INPUT RECORDS =
········

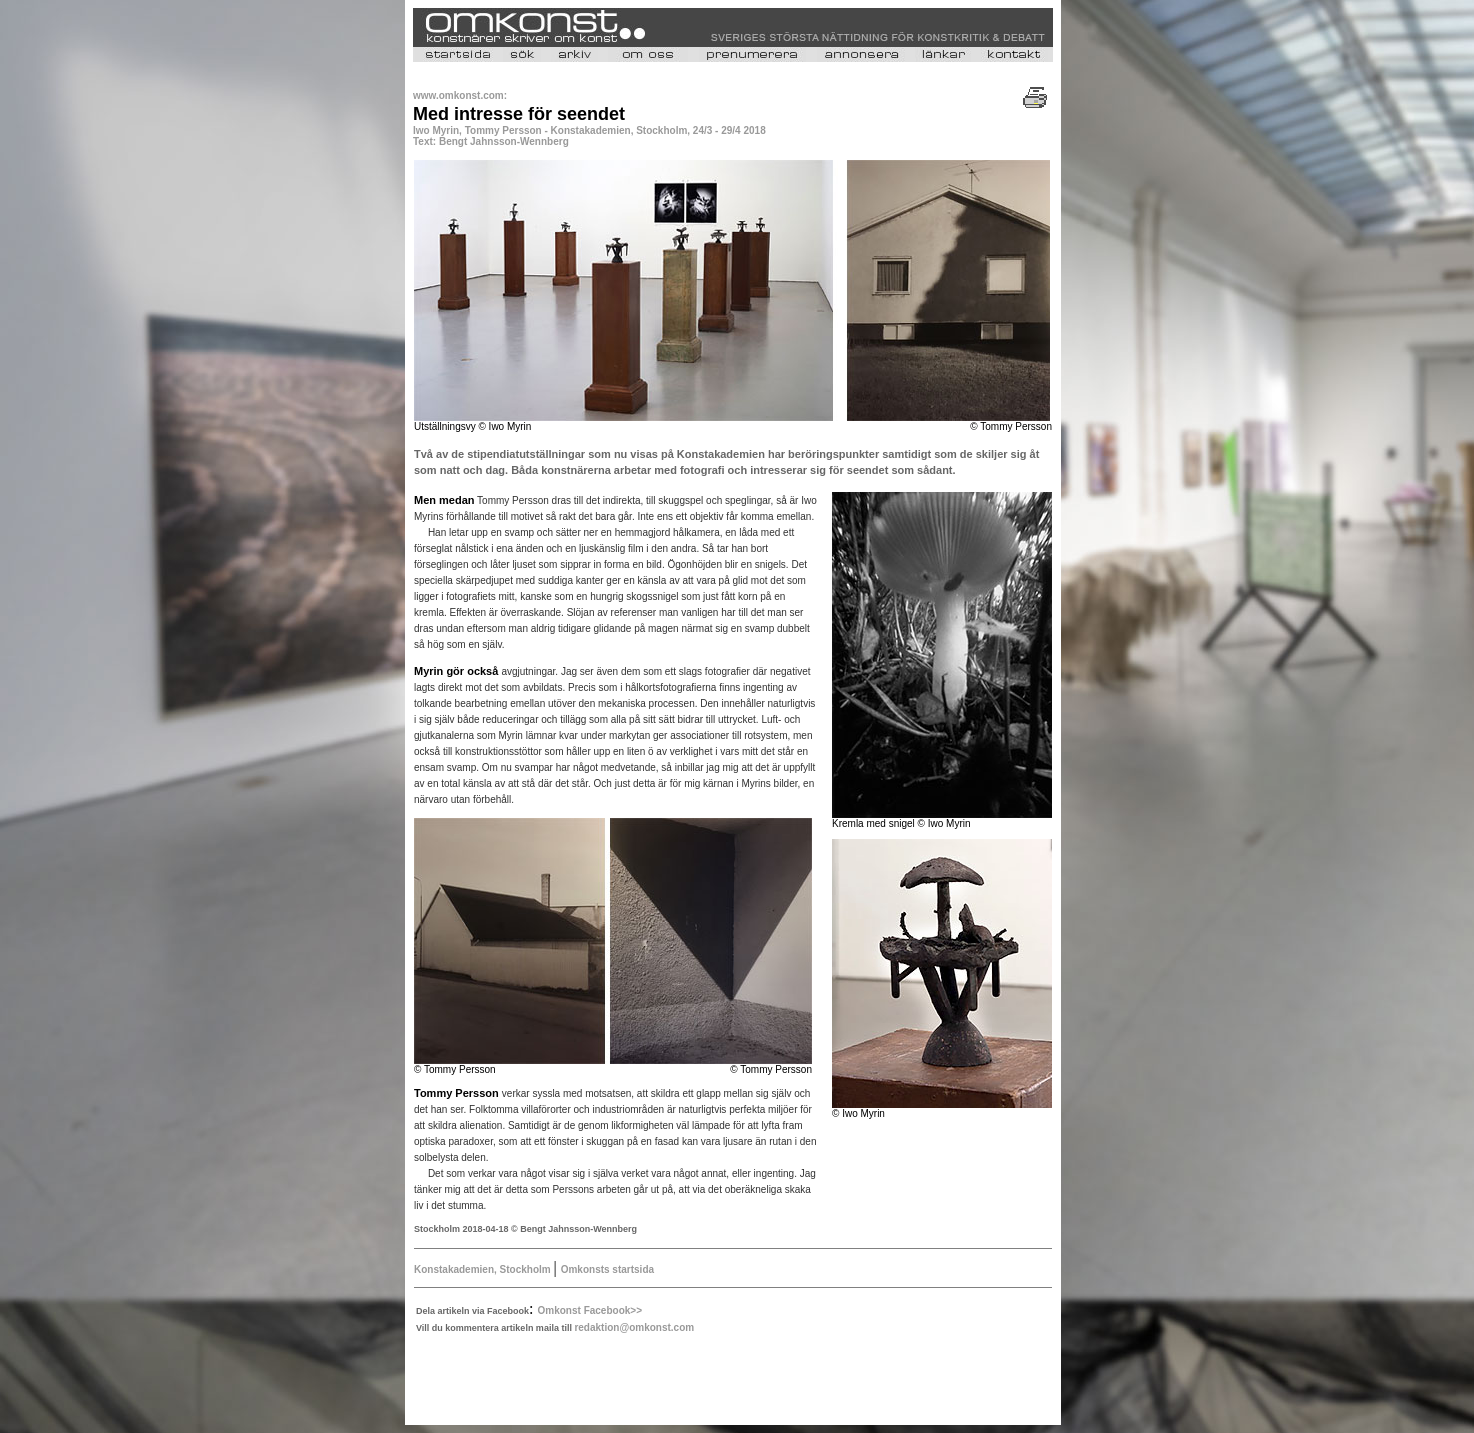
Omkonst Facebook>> (590, 1310)
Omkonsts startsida (607, 1269)
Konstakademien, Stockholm (483, 1269)
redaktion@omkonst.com (634, 1327)
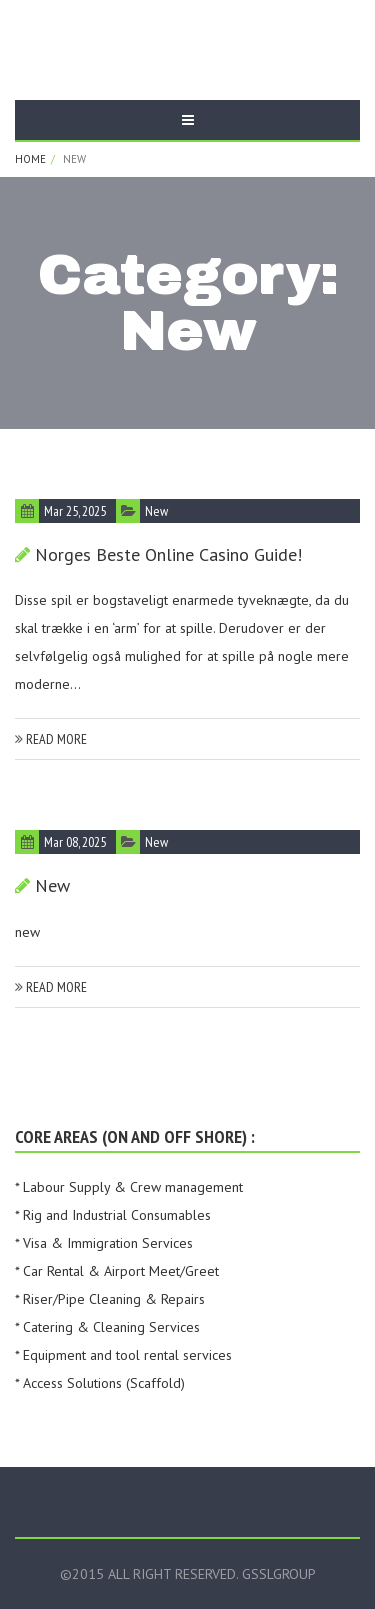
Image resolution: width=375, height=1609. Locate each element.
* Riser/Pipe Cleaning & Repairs (110, 1299)
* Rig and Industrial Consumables (113, 1215)
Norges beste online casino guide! (168, 554)
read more (51, 739)
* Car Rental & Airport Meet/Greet (117, 1271)
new (156, 511)
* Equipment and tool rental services (123, 1355)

········

GIVEN REQUEST = Reproduce every line of text in the material above without any changes, and leave the pictures out.

ANSWER TO THIS PROBLEM =
Omkonst Facebook>> (590, 1310)
Omkonsts startsida (607, 1269)
Konstakademien, Stockholm (483, 1269)
redaktion@omkonst.com (634, 1327)
Image resolution: width=375, height=1609. Locate each element.
* Riser/Pipe Cleaning & Repairs (110, 1299)
* Rig and Industrial Consumables (113, 1215)
Norges beste online casino guide! (168, 554)
read more (51, 739)
* Car Rental & Airport Meet/Greet (117, 1271)
new (156, 511)
* Equipment and tool rental services (123, 1355)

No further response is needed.